My dad is moving again and has been cleaning out his place. He sent us a picture of me and my siblings much younger, like 20 years ago younger. These are the sort of things he sends. Generally, easy consumption sort of stuff.
Then last Sunday morning he sent us this Mary Oliver poem. This was outside the realm of things he would typically send us. It’s more deep. It felt a little off script for him in ways that I can't quite put my finger on. There is a part of me that loves this and there is a part of me that doesn’t. I both do and don't know why.
So I had been thinking so much about this poem since he sent it and was annoyed that it got me the way it did. Good poems do that though. They get you. They make you come back and revisit them. Over and over. “How did she say that?”, “what were the exact words of that line?”, “I need to check that poem one more time”, “How did that last line go?”.

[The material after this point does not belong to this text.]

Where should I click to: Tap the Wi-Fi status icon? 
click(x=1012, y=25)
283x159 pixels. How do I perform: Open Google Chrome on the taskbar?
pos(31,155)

It’s like when you’re working in the garden and a burry-seed gets stuck somehow on the interior armpit seam of your shirt, right next to another of its kind just a little farther down and in, and when you realize you have something rubbing the tender skin of your armpit, you reach in and grab who you think is the culprit and you keep working, and then a while later you realize; sure enough, there was yet another seed in nearly the same spot but just a little farther down and in. And so you reach in and grab it and know for sure you got them all this time so your armpit can finally relax however you do now have two tender red spots that were rubbed little too long by those seeds and it's going to take some time for the disruption to settle.
So yeah. This poem was like those burry seeds on the armpit of my shirt. And it annoyed the ever lovin’ shite out of me until I got the burrs off and my shirt felt okay again on the tender skin of my pit. It was only then the medicine could come through.
Anyway, this is the text response I sent to the chat:
I have been thinking so much about this poem since you sent it. I didn't like it at first because from my perspective the sea isn't working. So I was grumpy at the notion of the sea being too busy working to have a conversation with Mary. Because to me, the sea always has time. Then just now I was sitting here, it popped into my field. When Mary hears the sea tell her "excuse me, I have work to do.”, what I now understand to be the sea's perspective is "stop thinking and start living" or "stop bemoaning and start being" because the sea's whole life is their work. Their work is their whole life. Their being is their work. Their work is their being. So when Mary is asking "what should I" the sea is saying, just be you and the work will follow. Happy Moonday!
Made wormwood tincture this morning (yesterday) under the sunrise and I felt like the sea at work.